My first child is now 2 and 1/2. If I'm around (and I am for the most part) she breastfeeds to sleep, and wants to breastfeed during the day (which we've mostly stopped.) She can fall asleep on her own-as she does at "school" 2 days a week.

I wish I had weaned her between 9 and 12 months but I didn't know any better and was sort of going by the Attachment Parenting theory. (We're attached and I'm a human pacifier.) She's otherwise a healthy happy toddler.

I say to her "Someday we're going to stop breastfeeding. Mommy is tired of breastfeeding." And she listens intently while sucking away.

Any suggestions? Susan

PS. I wonder if it doesn't help the fact that I'm a NICU Nurse.
PPS. My sister nursed her daughter until age 2. She said to her daughter "Two-year olds don't nurse!" "Why?" her daughter asked. "Because they get thrown out the window!"

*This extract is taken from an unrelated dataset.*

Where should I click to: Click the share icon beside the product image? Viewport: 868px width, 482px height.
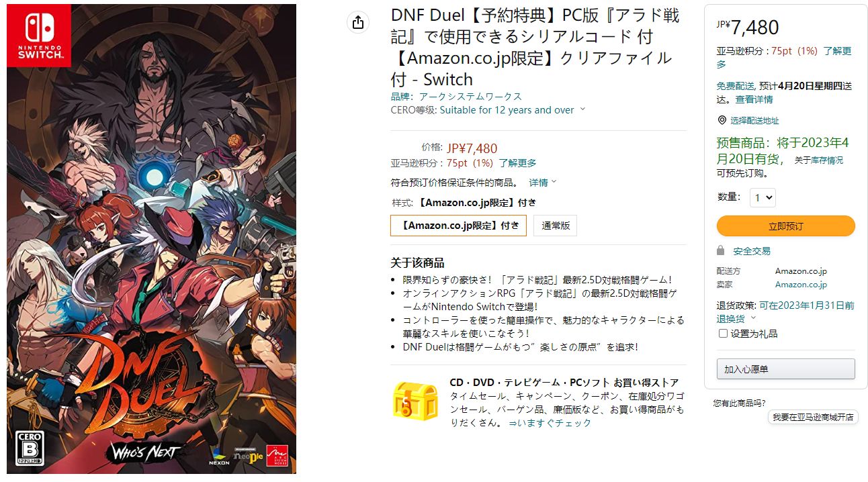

I don't think I could say anything like that, but I do want to stop.

ANSWER:

Dear Susan,
My name is Mary Hughes I am one of a team of people who helps Jane answer questions such as yours. My background is in Child Development (taught preschool and child development at the local Community College for 30+ years), and I am also a Facilitator for the "Program for Infant-Toddler Caregivers" out of Far West Lab in California. I only share these credentials so you know my background.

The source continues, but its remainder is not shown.